Ora, o Paquito é precisamente aquele filho que nunca chegou à idade de ir para a escola. É a criança amorosa que adora os seus pais e não consegue conceber um mundo sem eles. Tudo o que eu digo, para o Paquito, é uma escritura. É o único dos meus filhos que, com o passar do tempo, continua a valorizar a minha companhia e os meus ensinamentos como se nunca tivesse deixado de ser criança.

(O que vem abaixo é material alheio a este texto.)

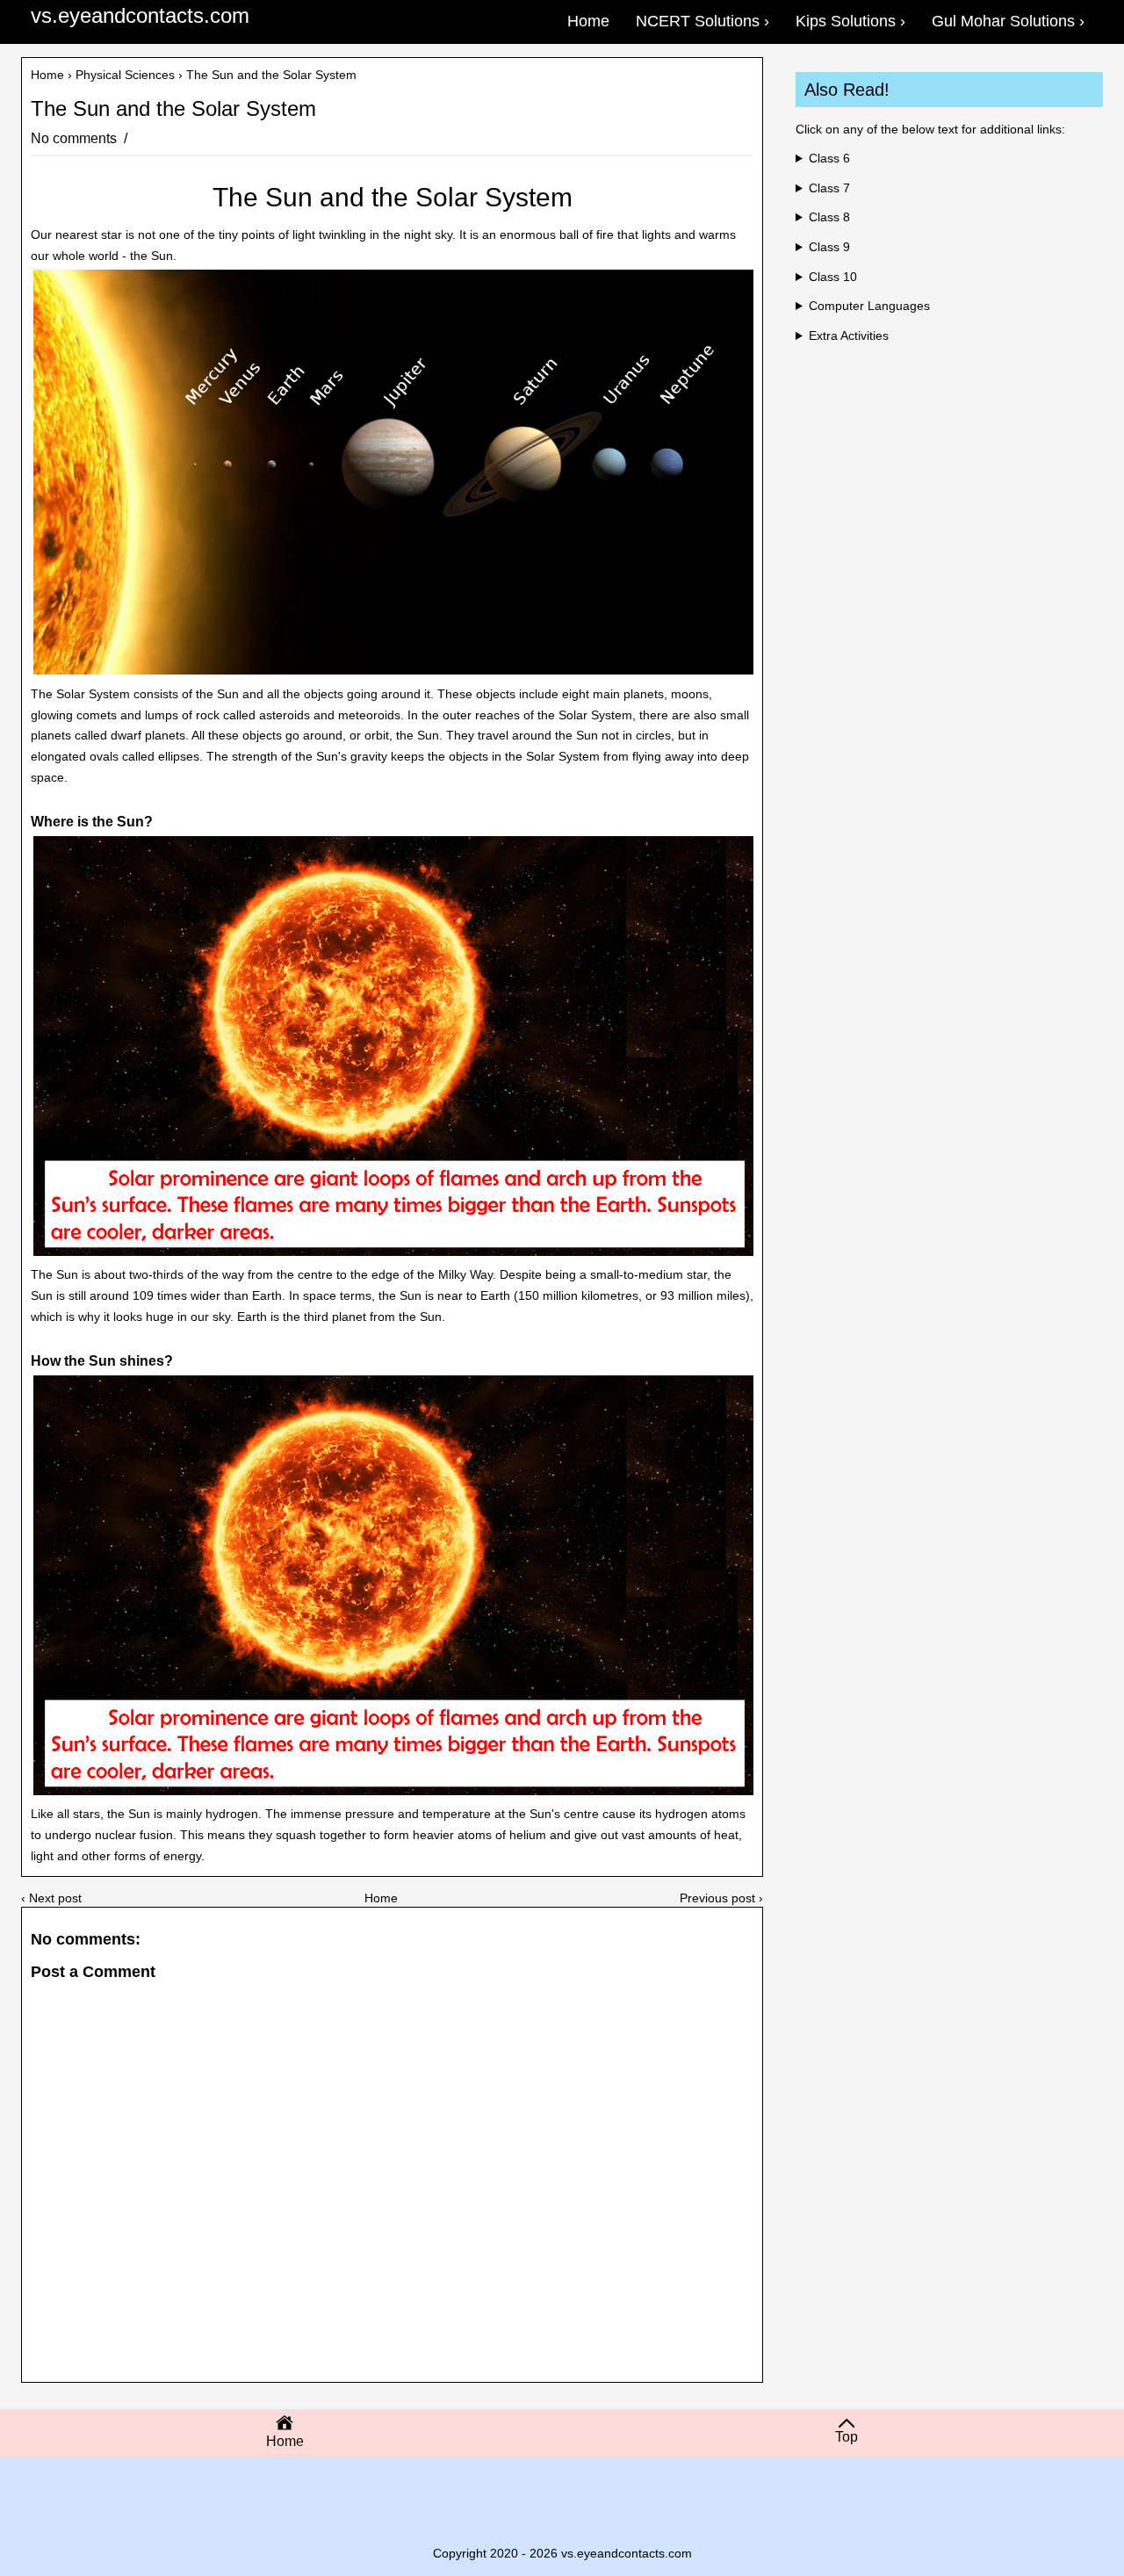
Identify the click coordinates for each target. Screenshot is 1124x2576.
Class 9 (829, 247)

Além disso, o Paquito é daquelas crianças que já nasceu ensinada. Sempre que precisa de ir à rua fazer as suas necessidades, pede, de forma educada, em voz baixa e por favor. Desde o primeiro dia que chegou a minha casa que sai à rua comigo sem necessidade de trela, porque nunca atravessa a estrada sem eu lhe dizer e pára quando eu lhe peço. E, quando eu chego a casa, por pouco tempo que esteja ausente, faz uma festa como se não me visse há anos ou eu tivesse chegado da China. Sem esquecer, a enorme confiança que sempre depositou em mim, seja para pentear, tomar banho, secar o cabelo, limpar os ouvidos, os olhos ou as feridas, lavar os dentes, cortar as unhas ou os pelos entre as almofadas das patas, tomar comprimidos ou vacinas. O Paquito é um cão que não incomoda nada. Não ladra e, praticamente, nem se dá por ele. Aliás, não ladrava, tendo em conta que a única coisa que me orgulho de lhe ter ensinado foi precisamente a ladrar. Não nos podemos esquecer que vivemos em Portugal. E, em Portugal, cão que não ladra não é gente.

Desde que aterrou em Ponte de Sor, a minha casa transformou-se na grande casota do Paquito, mas com mais divisões do que a que tinha nos Açores. Não há nenhuma divisão que lhe seja vedada e pode dormir onde quiser, excepto quando me vou deitar e ele está deitado na minha cama e no meu travesseiro. Nestas alturas, tenho de lhe pedir por favor para me ceder o lugar, porque eu, mesmo que quisesse, não conseguia dormir na cama dele.  

Com o tempo, o Paquito, à semelhança do que se passa comigo, passou a isolar-se mais, se bem que nunca tivesse gostado muito de agitação e rebuliço. E, quando os meus netos invadem a casa, ele refugia-se sempre num dos quartos da frente.

Para além de dormir, o seu único desporto é jogar às escondidas com o Tintim com biscoitos estrategicamente espalhados pela minha casa. O Paquito é, no entanto, um cão que necessita de muita atenção, quer pelo facto de ter pêlo comprido, quer por ter os olhos muito grandes. Ou seja, necessita de ser penteado e inspeccionado todos os dias, sendo muito sensível a alergias e propenso a inflamações e infecções. E como a idade começa a pesar-lhe, o coração, os pulmões e a coluna começam a dar sinal. Hoje, com 11 anos de idade, toma quase tantos comprimidos como eu pelo que os meus tempos livres são particamente dedicados a fazer de sua enfermeira.

Hoje o Paquito é a única pessoa que verdadeiramente precisa de mim. O Tintim é já um homem. Os meus filhos são mais velhos do que o meu pai quando morreu. E os meus netos ainda não chegaram àquela idade que atesta o provérbio chinês: “quando um homem descobre que o seu pai tinha razão, geralmente já tem um filho que acha que o seu pai está errado”.

Não consigo, no entanto, imaginar a minha vida sem o Paquito, mas o Paquito também sabe que, se eu partir primeiro do que ele, ninguém lhe vai dedicar a mesma atenção que eu lhe dou e que ele cada vez mais necessita. E tanto assim é que, no outro dia, quando estava com ele ao colo a limpar-lhe os olhos, ouvi o Paquito a sussurrar, em voz baixa, como se estivesse a rezar, o mesmo desejo que ouvi a Eugénio de Castro: “destina também, ó pai celeste, que a mão com que ele agora me limpa os olhos que seja a que há-de fecharmos algum dia”.